One class of asynchronous jobs are ideally serialized.  For instance,
you may want to reduce or eliminate the chance of conflict errors when
updating a text index.  One way to do this kind of serialization is to
use the ``quota_names`` attribute of the job.

For example, let's first show two non-serialized jobs running at the
same time, and then two serialized jobs created at the same time.
The first part of the example does not use queue_names, to show a contrast.

For our parallel jobs, we'll do something that would create a deadlock
if they were serial.  Notice that we are mutating the job arguments after
creation to accomplish this, which is supported.

    >>> def waitForParallel(other):
    ...     zc.async.local.setLiveAnnotation(
    ...         'zc.async.test.flag', True)
    ...     zc.async.local.getLiveAnnotation(
    ...         'zc.async.test.flag', job=other, timeout=0.4, poll=0)
    ...
    >>> job1 = queue.put(waitForParallel)
    >>> job2 = queue.put(waitForParallel)
    >>> job1.args.append(job2)
    >>> job2.args.append(job1)
    >>> transaction.commit()
    >>> reactor.wait_for(job1, job2)
    >>> job1.status == zc.async.interfaces.COMPLETED
    True
    >>> job2.status == zc.async.interfaces.COMPLETED
    True
    >>> job1.result is job2.result is None
    True

On the other hand, for our serial jobs, we'll do something that would fail
if it were parallel.  We'll rely on ``quota_names``.
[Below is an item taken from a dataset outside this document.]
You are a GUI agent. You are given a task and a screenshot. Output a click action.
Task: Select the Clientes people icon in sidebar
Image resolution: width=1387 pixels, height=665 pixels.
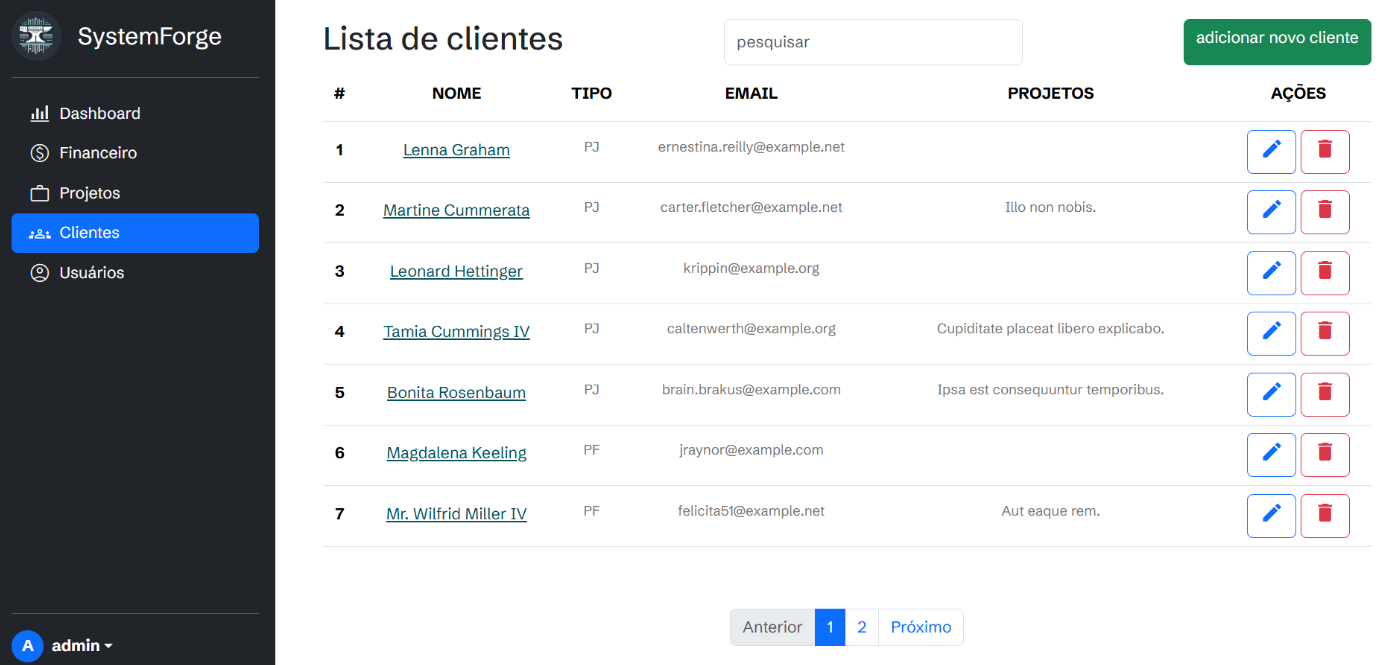click(x=39, y=233)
Quotas verge on configuration, which is not what this section is about,
because they must be configured on the queue.  However, they also affect
usage, so we show them here.

    >>> def pause(other):
    ...     zc.async.local.setLiveAnnotation(
    ...         'zc.async.test.flag', True)
    ...     res = zc.async.local.getLiveAnnotation(
    ...         'zc.async.test.flag', timeout=0.4, poll=0.1, job=other)
    ...
    >>> job1 = queue.put(pause)
    >>> job2 = queue.put(imaginaryNetworkCall)

You can't put a name in ``quota_names`` unless the quota has been created
in the queue.

    >>> job1.quota_names = ('test',)
    Traceback (most recent call last):
    ...
    ValueError: ('unknown quota name', 'test')
    >>> queue.quotas.create('test')
    >>> job1.quota_names = ('test',)
    >>> job2.quota_names = ('test',)

Now we can see the two jobs being performed serially.
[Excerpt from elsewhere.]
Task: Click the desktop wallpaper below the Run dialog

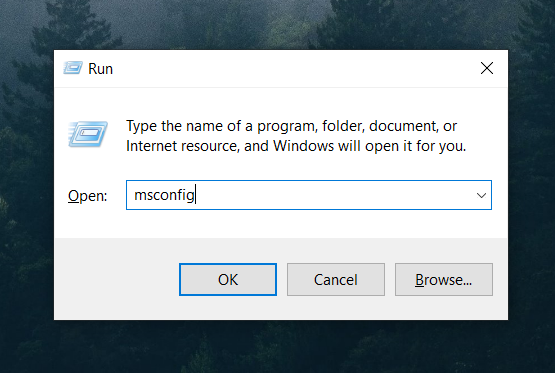Action: [x=278, y=347]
    >>> job1.args.append(job2)
    >>> transaction.commit()
    >>> reactor.time_flies(dispatcher.poll_interval)
    1
    >>> for i in range(10):
    ...     t = transaction.begin()
    ...     if job1.status == zc.async.interfaces.ACTIVE:
    ...         break
    ...     time.sleep(0.1)
    ... else:
    ...     print 'TIME OUT'
    ...
    >>> job2.status == zc.async.interfaces.PENDING
    True
    >>> job2.annotations['zc.async.test.flag'] = False
    >>> transaction.commit()
    >>> reactor.wait_for(job1)
    >>> reactor.wait_for(job2)
    >>> print job1.result
    None
    >>> print job2.result
    200 OK

Quotas can be configured for limits greater than one at a time, if desired.
This may be valuable when a needed resource is only available in limited
numbers at a time.

Note that, while quotas are valuable tools for doing serialized work such as
updating a text index, other optimization features sometimes useful for this
sort of task, such as collapsing similar jobs, are not provided directly by
this package. This functionality could be trivially built on top of zc.async,
however [#idea_for_collapsing_jobs]_.

--------------
Returning Jobs
--------------

Our examples so far have done work directly.  What if the job wants to
orchestrate other work?  One way this can be done is to return another
job.  The result of the inner job will be the result of the first
job once the inner job is finished.  This approach can be used to
break up the work of long running processes; to be more cooperative to
other jobs; and to make parts of a job that can be parallelized available
to more workers.

Serialized Work
---------------

First, consider a serialized example.  This simple pattern is one approach.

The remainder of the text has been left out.